Dynamic path planning of UAV with least inflection point based on adaptive neighborhood A* algorithm and multi-strategy fusion

Planning a safe and efficient global path in a complex three-dimensional environment is a complex and challenging optimization task. Existing planning algorithms are faced with problems such as lengthy path, too many inflection points and insufficient dynamic obstacle avoidance performance. In order to solve these challenges, this paper proposes a dynamic obstacle avoidance algorithm (MSF-MTPO) with multi-strategy fusion to achieve the least inflection point path optimization. Initially, an adaptive extended neighborhood A* algorithm is designed, which dynamically adjusts the neighborhood extension range according to the distribution of obstacles around the current location, selecting the optimal travel direction and step size each time to reduce redundant paths and unnecessary extended nodes. Then, combined with the two-way search mechanism, starting from the original starting point and the end point, the opposite current node is searched as the target point, respectively, so as to reduce the number of search nodes and reduce the search time.
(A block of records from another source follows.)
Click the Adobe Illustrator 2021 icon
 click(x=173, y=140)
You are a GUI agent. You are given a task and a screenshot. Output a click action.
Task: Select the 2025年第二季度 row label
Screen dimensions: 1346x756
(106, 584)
In order to further improve the path efficiency, an inflection point trajectory correction method is designed to eliminate redundant inflection points on the premise of ensuring path safety. Fourthly, in order to solve the problem of path deviation or excessive softening caused by the limited path control points in existing smoothing methods, a local tangent circle smoothing method is proposed, which effectively improves the smoothness of the trajectory on the basis of retaining the superiority of the original path. Finally, the global optimization path is used as the guiding trajectory of artificial potential field method to avoid falling into local optimum and realize dynamic obstacle avoidance. In addition, the performance is compared with several advanced algorithms in different environments, and the MSF-MTPO algorithm has the lowest path cost in different complex scenarios, which proves the effectiveness and stability of MSF-MTPO in UAV 3D path planning.